# Problem requirements:
Copy, exactly and without additions, every line in the records below from the one holding "1322x896 pixels." through the one holding "Given: Toggle sorting on 当前工序 column", both ends included.

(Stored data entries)
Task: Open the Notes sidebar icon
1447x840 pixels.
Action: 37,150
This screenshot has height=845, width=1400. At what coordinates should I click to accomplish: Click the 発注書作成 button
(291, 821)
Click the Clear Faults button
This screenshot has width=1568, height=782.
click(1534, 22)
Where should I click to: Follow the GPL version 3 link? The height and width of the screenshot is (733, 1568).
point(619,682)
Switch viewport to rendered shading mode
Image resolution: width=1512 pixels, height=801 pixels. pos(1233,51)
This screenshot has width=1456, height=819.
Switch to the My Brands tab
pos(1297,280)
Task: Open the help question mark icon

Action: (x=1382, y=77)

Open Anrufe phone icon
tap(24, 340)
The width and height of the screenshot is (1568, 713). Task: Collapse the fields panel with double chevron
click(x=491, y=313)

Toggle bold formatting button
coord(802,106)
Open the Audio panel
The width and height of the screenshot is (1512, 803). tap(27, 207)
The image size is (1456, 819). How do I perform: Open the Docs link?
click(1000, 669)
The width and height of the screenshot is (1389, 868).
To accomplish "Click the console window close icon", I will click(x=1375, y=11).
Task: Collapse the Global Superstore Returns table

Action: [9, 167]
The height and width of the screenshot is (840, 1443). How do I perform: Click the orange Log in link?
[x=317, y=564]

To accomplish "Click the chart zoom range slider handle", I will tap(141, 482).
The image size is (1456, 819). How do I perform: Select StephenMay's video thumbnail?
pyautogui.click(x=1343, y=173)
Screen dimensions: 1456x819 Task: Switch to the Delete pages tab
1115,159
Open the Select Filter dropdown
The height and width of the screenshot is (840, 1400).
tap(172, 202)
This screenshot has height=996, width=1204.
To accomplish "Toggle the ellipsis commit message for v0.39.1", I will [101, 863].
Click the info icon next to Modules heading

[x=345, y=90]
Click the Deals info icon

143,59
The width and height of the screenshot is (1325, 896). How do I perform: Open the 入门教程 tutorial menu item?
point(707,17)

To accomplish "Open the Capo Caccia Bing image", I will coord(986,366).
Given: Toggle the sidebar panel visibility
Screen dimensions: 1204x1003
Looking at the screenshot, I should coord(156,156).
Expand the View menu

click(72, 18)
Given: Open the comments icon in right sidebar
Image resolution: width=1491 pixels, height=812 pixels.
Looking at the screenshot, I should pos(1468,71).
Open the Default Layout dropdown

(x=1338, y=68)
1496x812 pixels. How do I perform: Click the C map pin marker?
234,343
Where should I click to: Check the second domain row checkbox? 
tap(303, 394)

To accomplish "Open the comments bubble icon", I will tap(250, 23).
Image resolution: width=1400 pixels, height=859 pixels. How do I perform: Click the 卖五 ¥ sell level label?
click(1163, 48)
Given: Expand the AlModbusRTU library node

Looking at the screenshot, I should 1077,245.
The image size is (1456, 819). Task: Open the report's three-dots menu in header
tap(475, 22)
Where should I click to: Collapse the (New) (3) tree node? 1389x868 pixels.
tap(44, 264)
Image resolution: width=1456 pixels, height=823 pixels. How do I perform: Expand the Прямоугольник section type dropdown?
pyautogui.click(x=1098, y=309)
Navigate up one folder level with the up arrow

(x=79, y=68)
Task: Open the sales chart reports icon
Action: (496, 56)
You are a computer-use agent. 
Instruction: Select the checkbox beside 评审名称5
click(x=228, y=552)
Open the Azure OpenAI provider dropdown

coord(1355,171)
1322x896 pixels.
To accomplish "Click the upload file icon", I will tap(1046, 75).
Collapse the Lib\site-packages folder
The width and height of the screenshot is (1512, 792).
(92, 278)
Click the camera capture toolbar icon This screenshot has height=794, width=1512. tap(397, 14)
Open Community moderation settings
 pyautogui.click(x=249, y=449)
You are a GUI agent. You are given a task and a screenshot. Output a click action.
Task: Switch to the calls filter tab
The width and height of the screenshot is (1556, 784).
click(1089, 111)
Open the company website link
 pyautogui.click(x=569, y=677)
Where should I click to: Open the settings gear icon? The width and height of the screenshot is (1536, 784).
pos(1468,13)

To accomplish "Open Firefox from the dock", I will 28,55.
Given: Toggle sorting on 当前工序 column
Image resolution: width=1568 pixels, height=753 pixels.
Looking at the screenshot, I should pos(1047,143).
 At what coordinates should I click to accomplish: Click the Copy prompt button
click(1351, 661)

# Answer for the task:
1322x896 pixels.
To accomplish "Click the upload file icon", I will tap(1046, 75).
Collapse the Lib\site-packages folder
The width and height of the screenshot is (1512, 792).
(92, 278)
Click the camera capture toolbar icon This screenshot has height=794, width=1512. tap(397, 14)
Open Community moderation settings
 pyautogui.click(x=249, y=449)
You are a GUI agent. You are given a task and a screenshot. Output a click action.
Task: Switch to the calls filter tab
The width and height of the screenshot is (1556, 784).
click(1089, 111)
Open the company website link
 pyautogui.click(x=569, y=677)
Where should I click to: Open the settings gear icon? The width and height of the screenshot is (1536, 784).
pos(1468,13)

To accomplish "Open Firefox from the dock", I will 28,55.
Given: Toggle sorting on 当前工序 column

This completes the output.